Mt. Kenya Safari Club
- Cups Earl Grey tea: 4
Eclairs: 1 (chocolate)
Hot showers: 2 (A new world record!)
Our day starts with a bush walk and wilderness breakfast. This is one of the few times in our travels that we are allowed to walk through a game preserve, perhaps due to the mild tempraments of the local game and lack of carnivores. Warthogs are not known for their maulings. After a pleasant walk and a gorgeous sunrise over Mt. Kenya, we stop for a formal meal. Omelettes served on white linen under acacia trees -- how terribly English.

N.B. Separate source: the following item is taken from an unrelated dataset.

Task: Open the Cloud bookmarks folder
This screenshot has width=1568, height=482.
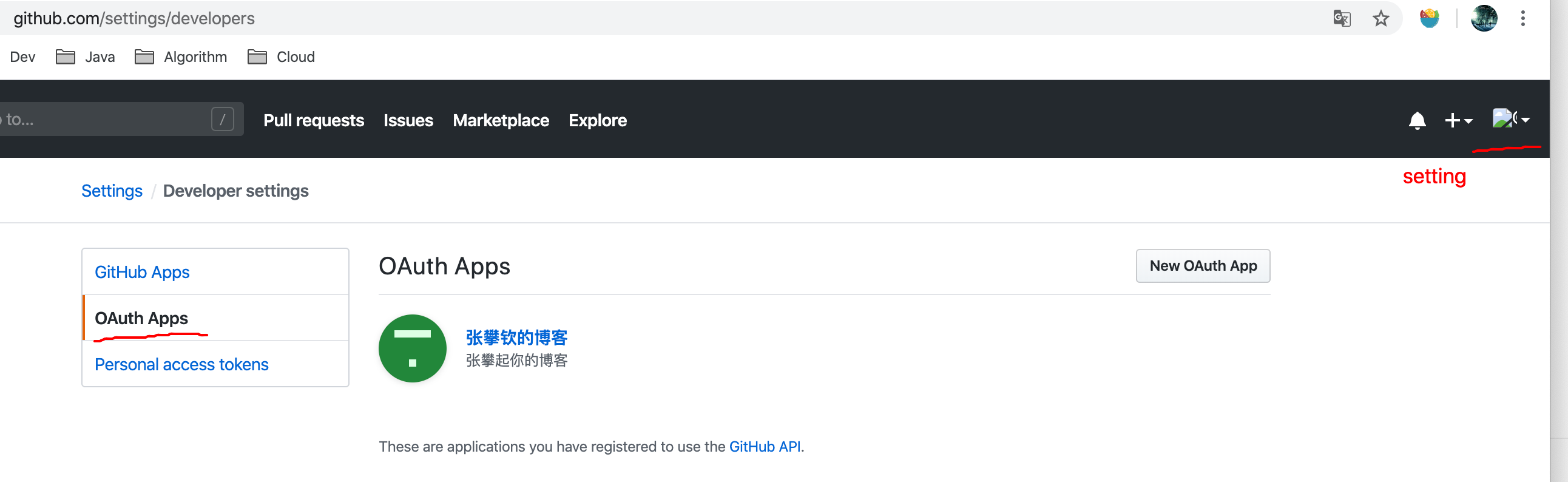Action: coord(281,57)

The Sweetwaters property was a private plantation, sold to a local hotel group on several conditions. It is now a private game preserve with a small lodge, Jane Goodall's chimpanzee project, and a rhino preserve on the premises. Jane Goodall's project was moved here from Burundi due to the war in Rwanda, and may have suffered from the transition. For a project named for such an illustrious figure, the operation is surprisingly small and modestly funded. Chimpanzees turn out to be rather unpleasant characters, fond of throwing anything they can get their hands on. Feeding them involves a fair amount of ducking. I really am not sure I want to be closely related to them. Elephants seem much nicer. While I've learned that giraffe can be a bit voyeuristic, that's a minor fault in an otherwise marvelous species. We don't seem to have the best family connections.

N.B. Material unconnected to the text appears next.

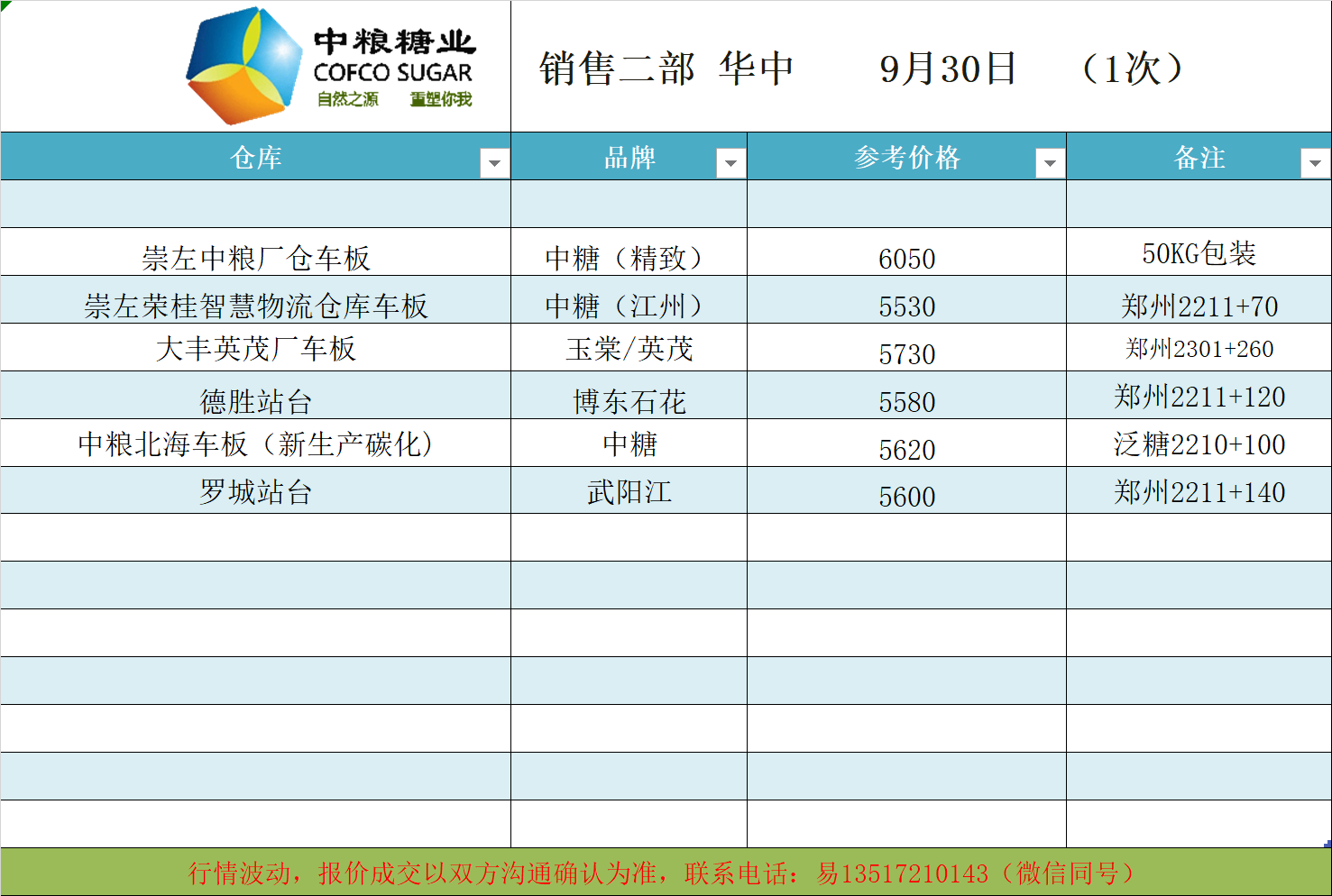1332x896 pixels.
Task: Click the price cell showing 6050
Action: [x=906, y=259]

The rhino preserve is a legacy of the previous owners. They adopted a young rhino who had been orphaned. Mostly blind and aging, their pet was in no shape to be released into the wild when they sold their home. The new owners therefore created a preserve for "Moroni, the friendly rhino". He has his own enclosure, with many guards and a nice assortment of plants. Every few months they rotate the other animals in the enclosure to ensure him varied social interactions. We are able to walk up to Moroni, patting his concrete-like hide and avoiding his substantial horn. There is no optimal angle for approaching even a friendly rhino, due to the dual threat of horns and urination. Apparently rhinos can urinate directly backward with great force, achieving distances of almost ten feet. An intriguing bit of trivia for future cocktail parties. We are in a bit of an odd mood after our bizarre morning, and find ourselves postulating on the network potential of a sitcom featuring Moroni, the friendly rhino. He has everything: a set of quirky but harmless animal friends who rotate through once a season, a tragic past, a quirky and humorous trait (ref. projectile urination), and of course a great catch-phrase. "I don't mean to horn in, but..." Or, for the teenage crowd, you could try "I'm always horny!". (It seemed funny at the time.)
We move to a different hotel nearby for the next night, as Sweetwaters is unexpectedly fully booked. This is a marvelous choice, as the Mt. Kenya Safari Club is justifiably famous. It was founded by William Holden and friends as a gentleman's club-cum-conservation center. Indian curries at the buffet, a golf course teeing off on the equator, high tea served in a panelled lounge overlooking tea plantations, a stable for riding, a tennis court, a pool...it's all quite elegant. Several people in our group opt for an afternoon in the spa, getting massages and enjoying the sauna. The lack of a long game drive is compensated by scones and tea and a hotel room that actually looks like a hotel room. It is a nice break, I suppose, but I find myself longing for dust and tents and the now-familiar sound of zebras in the distance.